任务说明:
判断下列三条说法是否与下面的原文相符，每条答“是”或“否”，并准确引用原文中起决定作用的字句。
1. 原文的做法是：对到中线距离小于d的每个点，找与它y轴距离小于d的点来更新答案。
2. 原文称每个点需要匹配的点数会随点数增多而增长。
3. 原文认为这段代码很难写。
+++ 原文
考虑暴力的复杂度极限 就是所有的点到中线距离相等

可以看出上下相距很远的点显然不对

那么这个很远是什么呢 是不是大于当前答案d的都可以舍去..

所以我们可以对于到中线的距离小于d的每个点找到与它y轴距离小于d的点更新答案(主要是因为画个圆太麻烦了)

然后这个可以证明每个点匹配的个数是常数 就需要用到网上流传的那个图了

至于为什么可以考虑如果一侧的d*d正方形里如果有四个以上的点那么最小值一定可以更小

代码真好写...

Code:

#include<cstdio>
#include<cstring>
#include<algorithm>
#include<cmath>
#include<queue>
#include<iostream>
#define ms(a,b) memset(a,b,sizeof a)
#define rep(i,a,n) for(int i = a;i <= n;i++)
#define per(i,n,a) for(int i = n;i >= a;i--)
++++++
+++ 原始资料
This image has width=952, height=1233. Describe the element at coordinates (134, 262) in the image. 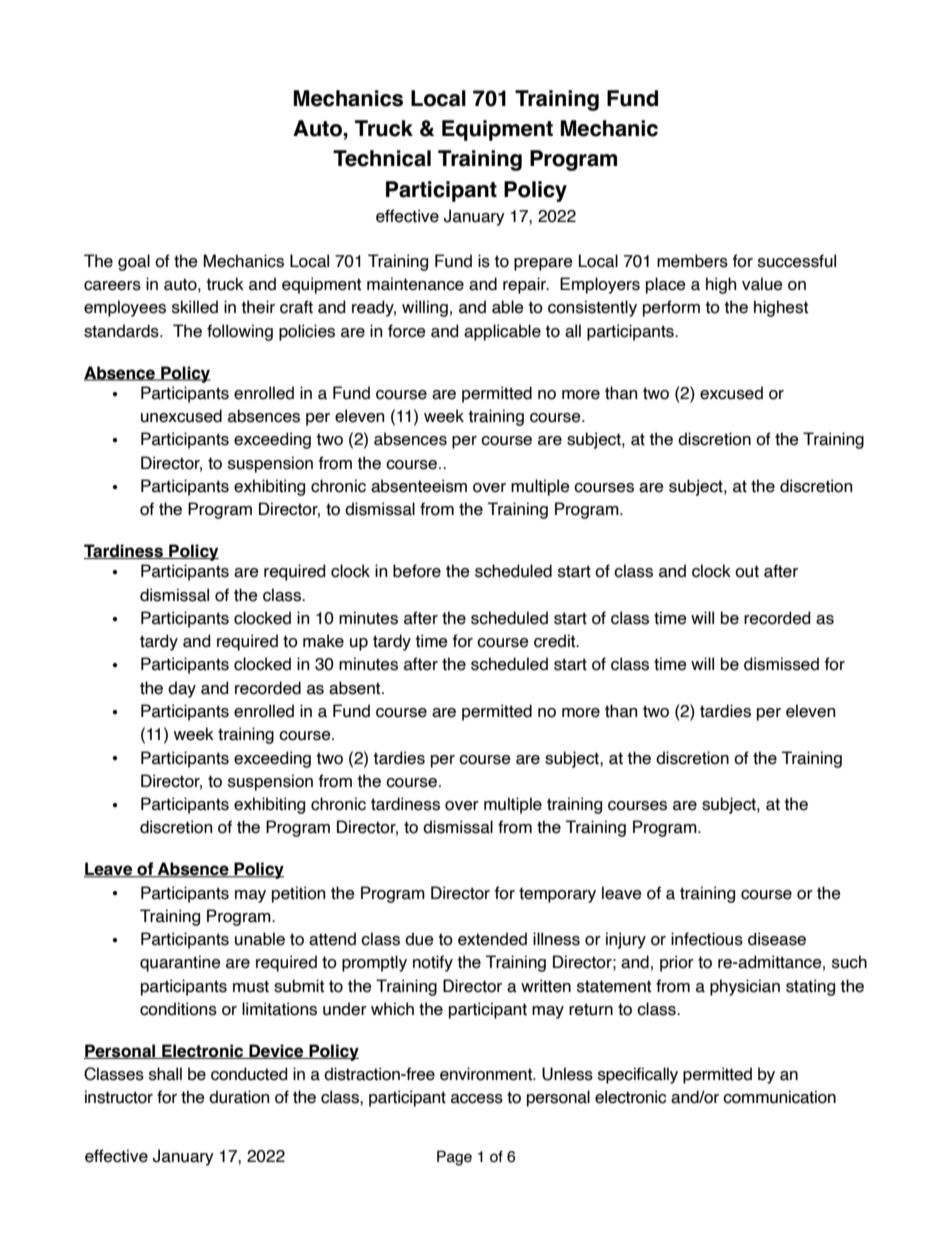

I see `goal` at that location.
++++++
最终答案:
1. 是。“对于到中线的距离小于d的每个点找到与它y轴距离小于d的点更新答案”
2. 否。“每个点匹配的个数是常数”
3. 否。“代码真好写”